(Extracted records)

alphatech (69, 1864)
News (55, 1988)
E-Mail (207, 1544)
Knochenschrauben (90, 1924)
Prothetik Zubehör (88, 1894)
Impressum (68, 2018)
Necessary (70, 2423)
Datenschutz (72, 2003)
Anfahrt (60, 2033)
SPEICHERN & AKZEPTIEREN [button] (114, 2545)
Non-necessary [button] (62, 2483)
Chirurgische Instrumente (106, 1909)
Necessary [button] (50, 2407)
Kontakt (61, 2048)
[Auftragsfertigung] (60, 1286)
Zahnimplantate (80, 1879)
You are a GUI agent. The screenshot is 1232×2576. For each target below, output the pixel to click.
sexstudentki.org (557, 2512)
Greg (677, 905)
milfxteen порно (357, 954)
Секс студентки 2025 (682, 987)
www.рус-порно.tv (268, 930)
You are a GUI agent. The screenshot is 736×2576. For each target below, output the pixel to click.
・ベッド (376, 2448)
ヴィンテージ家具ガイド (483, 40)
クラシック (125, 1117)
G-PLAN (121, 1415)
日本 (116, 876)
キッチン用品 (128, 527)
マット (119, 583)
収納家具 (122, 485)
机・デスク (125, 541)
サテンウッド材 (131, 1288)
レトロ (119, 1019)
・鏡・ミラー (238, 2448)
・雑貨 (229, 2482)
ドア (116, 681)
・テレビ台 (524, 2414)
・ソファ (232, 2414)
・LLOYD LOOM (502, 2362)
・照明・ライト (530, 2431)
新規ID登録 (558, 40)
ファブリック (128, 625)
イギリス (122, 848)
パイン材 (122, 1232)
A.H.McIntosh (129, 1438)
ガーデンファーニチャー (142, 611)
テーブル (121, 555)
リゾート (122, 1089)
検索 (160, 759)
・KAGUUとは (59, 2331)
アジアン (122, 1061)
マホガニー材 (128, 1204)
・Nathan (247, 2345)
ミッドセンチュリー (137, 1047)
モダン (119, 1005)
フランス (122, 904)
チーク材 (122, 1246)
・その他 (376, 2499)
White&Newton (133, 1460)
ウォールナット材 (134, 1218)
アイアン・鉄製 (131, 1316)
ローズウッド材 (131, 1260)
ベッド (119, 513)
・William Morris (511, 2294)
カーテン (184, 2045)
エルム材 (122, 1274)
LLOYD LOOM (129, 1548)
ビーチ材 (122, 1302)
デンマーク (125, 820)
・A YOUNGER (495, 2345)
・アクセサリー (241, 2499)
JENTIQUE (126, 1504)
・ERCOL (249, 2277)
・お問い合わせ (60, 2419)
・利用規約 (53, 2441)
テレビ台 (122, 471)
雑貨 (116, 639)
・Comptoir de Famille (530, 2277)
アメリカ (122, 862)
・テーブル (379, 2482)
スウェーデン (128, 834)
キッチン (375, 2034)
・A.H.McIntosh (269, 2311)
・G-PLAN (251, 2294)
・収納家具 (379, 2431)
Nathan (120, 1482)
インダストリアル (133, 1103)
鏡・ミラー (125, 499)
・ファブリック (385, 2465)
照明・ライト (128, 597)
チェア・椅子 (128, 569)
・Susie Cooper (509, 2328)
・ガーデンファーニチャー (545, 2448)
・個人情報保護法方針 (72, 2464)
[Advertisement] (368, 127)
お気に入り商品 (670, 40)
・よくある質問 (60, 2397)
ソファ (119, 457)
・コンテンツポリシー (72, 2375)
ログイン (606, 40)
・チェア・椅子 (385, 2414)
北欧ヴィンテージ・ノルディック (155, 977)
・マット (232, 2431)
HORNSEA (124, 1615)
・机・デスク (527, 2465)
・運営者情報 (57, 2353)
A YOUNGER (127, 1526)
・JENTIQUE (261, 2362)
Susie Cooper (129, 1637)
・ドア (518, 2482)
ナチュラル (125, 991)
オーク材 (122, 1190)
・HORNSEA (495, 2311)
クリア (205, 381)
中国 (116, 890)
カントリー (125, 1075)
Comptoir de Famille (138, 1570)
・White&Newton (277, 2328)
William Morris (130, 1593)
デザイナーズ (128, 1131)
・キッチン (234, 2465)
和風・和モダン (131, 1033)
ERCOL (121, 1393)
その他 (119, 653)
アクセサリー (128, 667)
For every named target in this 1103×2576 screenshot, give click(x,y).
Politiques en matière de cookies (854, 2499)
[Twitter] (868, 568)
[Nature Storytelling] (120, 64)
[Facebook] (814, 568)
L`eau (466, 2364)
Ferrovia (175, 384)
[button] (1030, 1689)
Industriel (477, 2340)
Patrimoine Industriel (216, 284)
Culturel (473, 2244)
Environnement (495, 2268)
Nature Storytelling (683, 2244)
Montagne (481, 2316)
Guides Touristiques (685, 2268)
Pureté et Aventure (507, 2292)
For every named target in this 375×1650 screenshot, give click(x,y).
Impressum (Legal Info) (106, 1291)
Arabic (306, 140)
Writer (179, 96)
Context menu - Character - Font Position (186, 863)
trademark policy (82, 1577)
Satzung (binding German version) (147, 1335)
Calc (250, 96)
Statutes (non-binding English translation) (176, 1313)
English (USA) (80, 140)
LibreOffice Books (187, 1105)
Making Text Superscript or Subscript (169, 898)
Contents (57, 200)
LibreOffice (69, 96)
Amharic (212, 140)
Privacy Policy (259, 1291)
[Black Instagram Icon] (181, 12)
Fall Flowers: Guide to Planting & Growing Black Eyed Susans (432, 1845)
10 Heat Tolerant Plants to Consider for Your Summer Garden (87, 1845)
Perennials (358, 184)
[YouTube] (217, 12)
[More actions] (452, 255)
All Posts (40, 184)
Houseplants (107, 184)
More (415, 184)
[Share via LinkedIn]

- [TO DO]: Reproduce the full block of data exactly, omitting nothing.

- [RESULT OF THIS EXERCISE]:
alphatech (69, 1864)
News (55, 1988)
E-Mail (207, 1544)
Knochenschrauben (90, 1924)
Prothetik Zubehör (88, 1894)
Impressum (68, 2018)
Necessary (70, 2423)
Datenschutz (72, 2003)
Anfahrt (60, 2033)
SPEICHERN & AKZEPTIEREN [button] (114, 2545)
Non-necessary [button] (62, 2483)
Chirurgische Instrumente (106, 1909)
Necessary [button] (50, 2407)
Kontakt (61, 2048)
[Auftragsfertigung] (60, 1286)
Zahnimplantate (80, 1879)
You are a GUI agent. The screenshot is 1232×2576. For each target below, output the pixel to click.
sexstudentki.org (557, 2512)
Greg (677, 905)
milfxteen порно (357, 954)
Секс студентки 2025 (682, 987)
www.рус-порно.tv (268, 930)
You are a GUI agent. The screenshot is 736×2576. For each target below, output the pixel to click.
・ベッド (376, 2448)
ヴィンテージ家具ガイド (483, 40)
クラシック (125, 1117)
G-PLAN (121, 1415)
日本 (116, 876)
キッチン用品 (128, 527)
マット (119, 583)
収納家具 (122, 485)
机・デスク (125, 541)
サテンウッド材 (131, 1288)
レトロ (119, 1019)
・鏡・ミラー (238, 2448)
・雑貨 (229, 2482)
ドア (116, 681)
・テレビ台 (524, 2414)
・ソファ (232, 2414)
・LLOYD LOOM (502, 2362)
・照明・ライト (530, 2431)
新規ID登録 (558, 40)
ファブリック (128, 625)
イギリス (122, 848)
パイン材 (122, 1232)
A.H.McIntosh (129, 1438)
ガーデンファーニチャー (142, 611)
テーブル (121, 555)
リゾート (122, 1089)
検索 (160, 759)
・KAGUUとは (59, 2331)
アジアン (122, 1061)
マホガニー材 (128, 1204)
・Nathan (247, 2345)
ミッドセンチュリー (137, 1047)
モダン (119, 1005)
フランス (122, 904)
チーク材 (122, 1246)
・その他 (376, 2499)
White&Newton (133, 1460)
ウォールナット材 (134, 1218)
アイアン・鉄製 (131, 1316)
ローズウッド材 (131, 1260)
ベッド (119, 513)
・William Morris (511, 2294)
カーテン (184, 2045)
エルム材 (122, 1274)
LLOYD LOOM (129, 1548)
ビーチ材 (122, 1302)
デンマーク (125, 820)
・A YOUNGER (495, 2345)
・アクセサリー (241, 2499)
JENTIQUE (126, 1504)
・ERCOL (249, 2277)
・お問い合わせ (60, 2419)
・利用規約 (53, 2441)
テレビ台 (122, 471)
雑貨 (116, 639)
・Comptoir de Famille (530, 2277)
アメリカ (122, 862)
・テーブル (379, 2482)
スウェーデン (128, 834)
キッチン (375, 2034)
・A.H.McIntosh (269, 2311)
・G-PLAN (251, 2294)
・収納家具 (379, 2431)
Nathan (120, 1482)
インダストリアル (133, 1103)
鏡・ミラー (125, 499)
・ファブリック (385, 2465)
照明・ライト (128, 597)
チェア・椅子 (128, 569)
・Susie Cooper (509, 2328)
・ガーデンファーニチャー (545, 2448)
・個人情報保護法方針 (72, 2464)
[Advertisement] (368, 127)
お気に入り商品 (670, 40)
・よくある質問 (60, 2397)
ソファ (119, 457)
・コンテンツポリシー (72, 2375)
ログイン (606, 40)
・チェア・椅子 (385, 2414)
北欧ヴィンテージ・ノルディック (155, 977)
・マット (232, 2431)
HORNSEA (124, 1615)
・机・デスク (527, 2465)
・運営者情報 (57, 2353)
A YOUNGER (127, 1526)
・JENTIQUE (261, 2362)
Susie Cooper (129, 1637)
・ドア (518, 2482)
ナチュラル (125, 991)
オーク材 (122, 1190)
・HORNSEA (495, 2311)
クリア (205, 381)
中国 (116, 890)
カントリー (125, 1075)
Comptoir de Famille (138, 1570)
・White&Newton (277, 2328)
William Morris (130, 1593)
デザイナーズ (128, 1131)
・キッチン (234, 2465)
和風・和モダン (131, 1033)
ERCOL (121, 1393)
その他 (119, 653)
アクセサリー (128, 667)
For every named target in this 1103×2576 screenshot, give click(x,y).
Politiques en matière de cookies (854, 2499)
[Twitter] (868, 568)
[Nature Storytelling] (120, 64)
[Facebook] (814, 568)
L`eau (466, 2364)
Ferrovia (175, 384)
[button] (1030, 1689)
Industriel (477, 2340)
Patrimoine Industriel (216, 284)
Culturel (473, 2244)
Environnement (495, 2268)
Nature Storytelling (683, 2244)
Montagne (481, 2316)
Guides Touristiques (685, 2268)
Pureté et Aventure (507, 2292)
For every named target in this 375×1650 screenshot, give click(x,y).
Impressum (Legal Info) (106, 1291)
Arabic (306, 140)
Writer (179, 96)
Context menu - Character - Font Position (186, 863)
trademark policy (82, 1577)
Satzung (binding German version) (147, 1335)
Calc (250, 96)
Statutes (non-binding English translation) (176, 1313)
English (USA) (80, 140)
LibreOffice Books (187, 1105)
Making Text Superscript or Subscript (169, 898)
Contents (57, 200)
LibreOffice (69, 96)
Amharic (212, 140)
Privacy Policy (259, 1291)
[Black Instagram Icon] (181, 12)
Fall Flowers: Guide to Planting & Growing Black Eyed Susans (432, 1845)
10 Heat Tolerant Plants to Consider for Your Summer Garden (87, 1845)
Perennials (358, 184)
[YouTube] (217, 12)
[More actions] (452, 255)
All Posts (40, 184)
Houseplants (107, 184)
More (415, 184)
[Share via LinkedIn]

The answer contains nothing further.